SELECTED TEXT
---
Study Rationale:
Up to 80% of individuals with Parkinson’s develop Parkinson’s disease dementia (PDD), which is characterized by a progressive loss of memory and a decline in cognitive function. Available drugs approved to treat PDD can lessen the extent of cognitive decline caused by loss of activity in cholinergic brain circuits (chemical messenger system) to a limited degree. However, these drugs have considerable side effects. We aim to design novel molecules that are positive allosteric modulators of the M1 muscarinic acetylcholine receptor (M1 mAchR), thereby targeting the same brain circuits with fewer side effects.
Hypothesis:
We believe that small molecules that affect the function of the M1 mAChR in a highly selective manner have the potential to deliver novel, well-tolerated and efficacious drugs to treat learning and memory deficits in individuals with PDD.
Study Design:
We have generated small molecules of novel chemical classes that are positive allosteric modulators of the M1 mAChR and have a good understanding of the structure-activity relationship of these molecules. Based on this knowledge, we will synthesize these molecules and optimize them for target engagement in the brain and safety.
Impact on Diagnosis/Treatment of Parkinson’s disease:
We believe that our M1 mAChR PAM program has the potential to bring the first treatment for PDD of this new drug class to patients. Given the high unmet need of individuals with PDD, we think that development of a symptomatic treatment will bring significant benefit to individuals with Parkinson's disease and their caregivers.
Next Steps for Development:
The next steps after completion of this study will include further optimization toward clinical candidate molecules, including the demonstration of efficacy in pre-clinical cognition models. Clinical candidate molecules will then move through regulatory phases of development, starting with pre-clinical safety pharmacology and toxicology studies, followed by human clinical trials.
---
THE DATA
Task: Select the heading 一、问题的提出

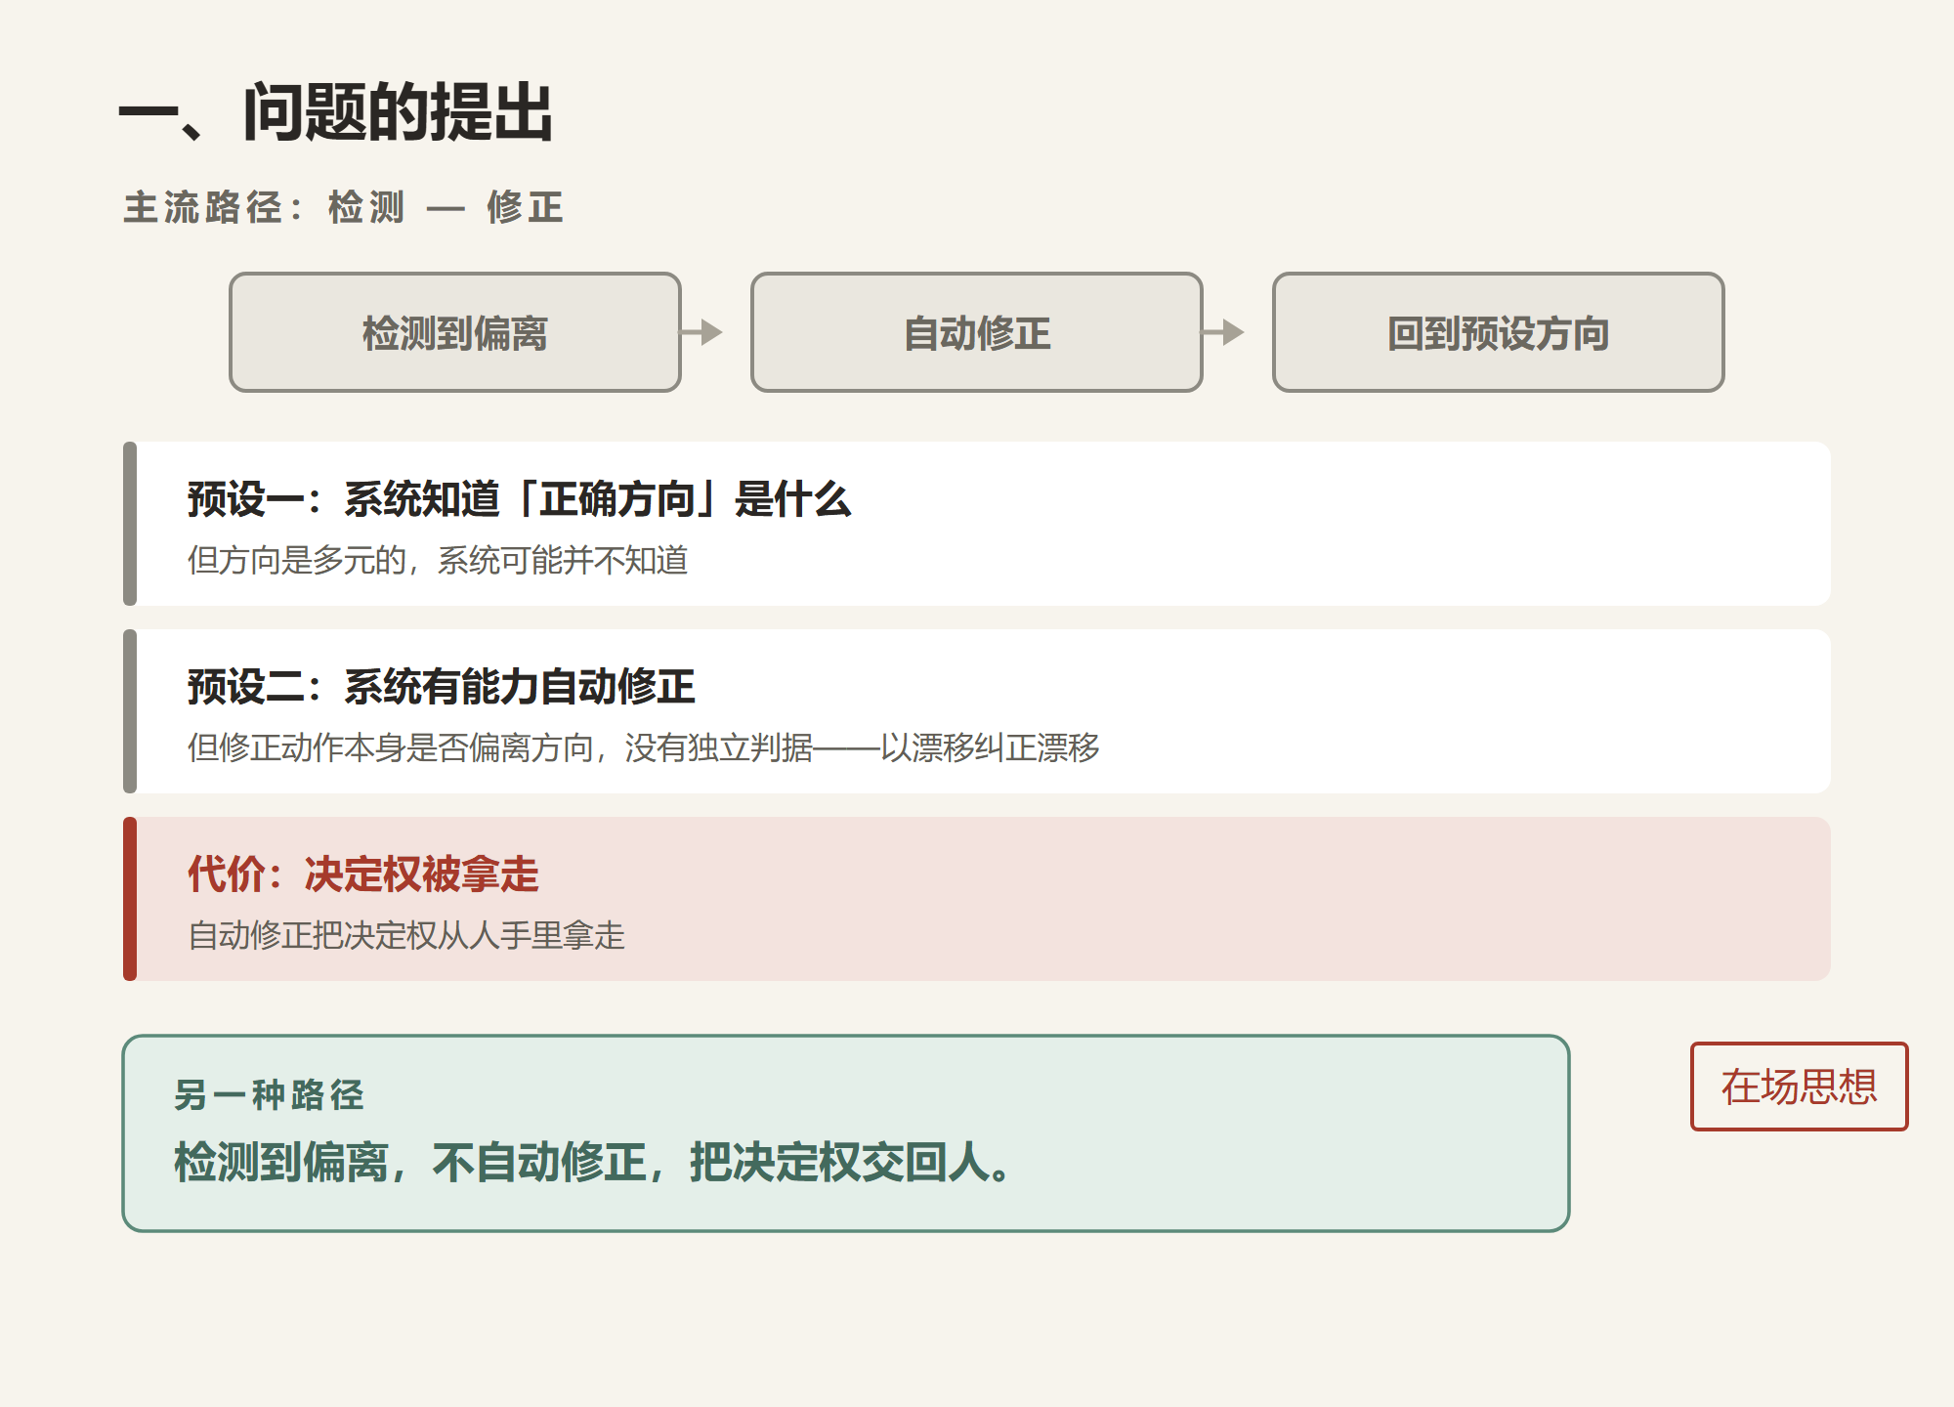Action: 336,112
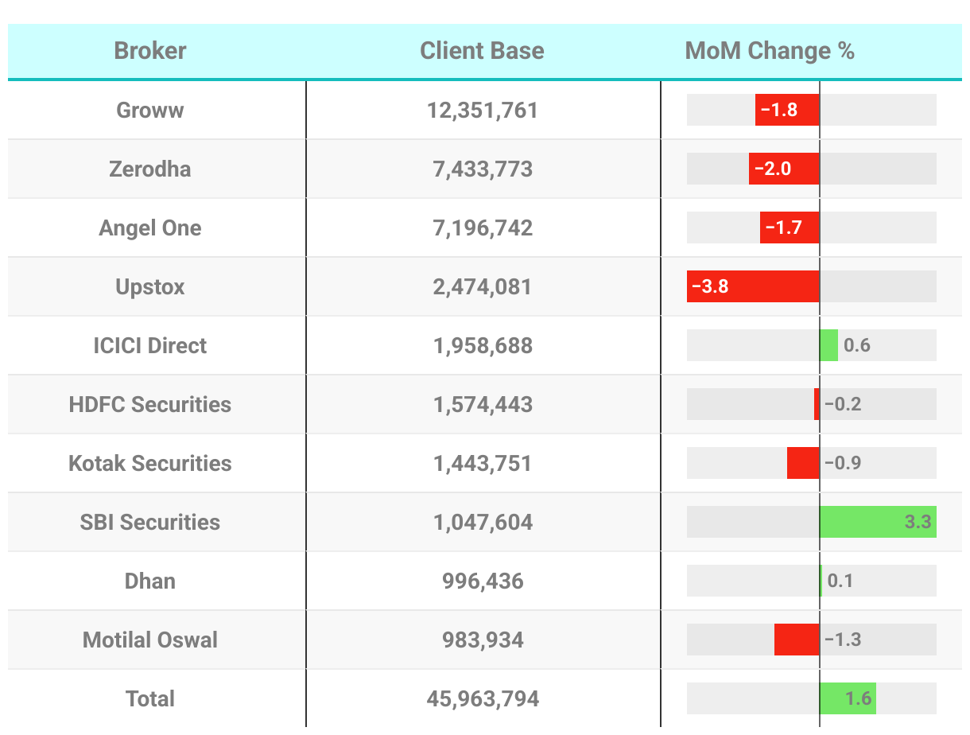The image size is (970, 735).
Task: Click the Motilal Oswal broker cell
Action: (x=150, y=640)
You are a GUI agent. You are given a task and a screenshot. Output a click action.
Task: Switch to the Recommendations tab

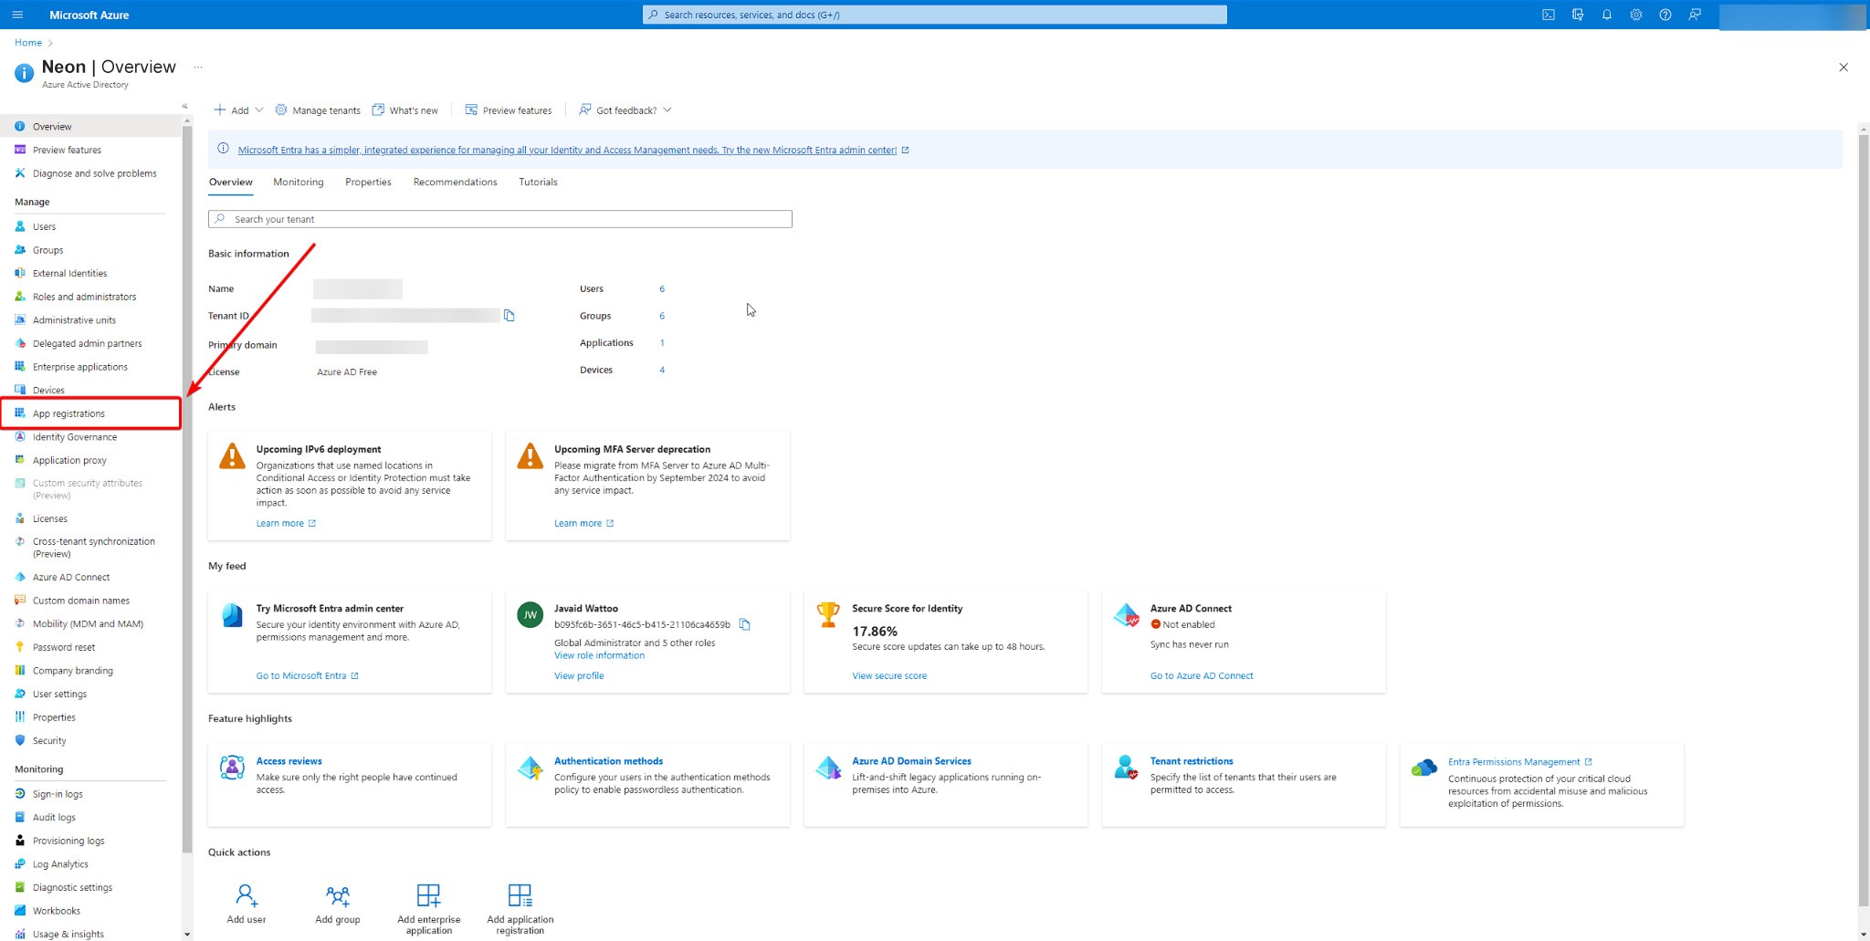[x=455, y=183]
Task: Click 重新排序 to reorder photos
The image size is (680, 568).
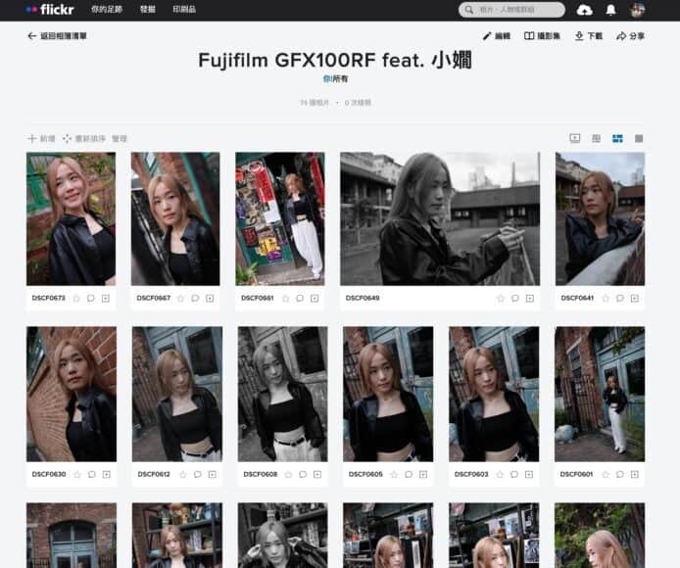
---
TASKS
A. Answer these questions from the Parkinson's dementia study summary, one per line:
(i) Up to what percentage of individuals with Parkinson's develop Parkinson's disease dementia?
(ii) Which receptor are the new molecules designed to positively modulate?
(iii) Which studies start the regulatory phases of development for clinical candidate molecules?
B. Write what comes next in the Parkinson's dementia study summary, picking up after its final sentence.
Ignore the listing; it plays no part here.

OUTPUTS FOR THE TASKS
A.
(i) Up to 80%.
(ii) The M1 muscarinic acetylcholine receptor (M1 mAChR).
(iii) Pre-clinical safety pharmacology and toxicology studies.

B.
Final Outcome
Our study aimed to identify novel small-molecule compounds that affect the function of the M1 muscarinic acetylcholine receptor (M1 mAChR) -- an assembly of proteins on the surface of the nerve cell -- but have no effect on other receptors. We believe that such compounds could help develop novel, well-tolerated and effective drugs to treat learning and memory disturbances in individuals with Parkinson's disease (PD) dementia.
We started this study with ASN-408, our most promising compound, which is a partially optimized positive allosteric modulator (PAM) of the M1 mAChR (M1 PAM). Positive allosteric modulators, including ASN-408, enhance the receptor's function. We then created new compounds with much better properties compared with ASN-408, the best of which demonstrated excellent activity in pre-clinical modes. We will continue to optimize this new compound and test it in pre-clinical models with learning and memory disturbances.
The identification of novel M1 PAMs with improved properties in this project was a key step toward the identification of compounds to be used in clinical trials. These compounds will then have to pass all the stages of drug development, starting with pre-clinical safety studies and followed by clinical trials.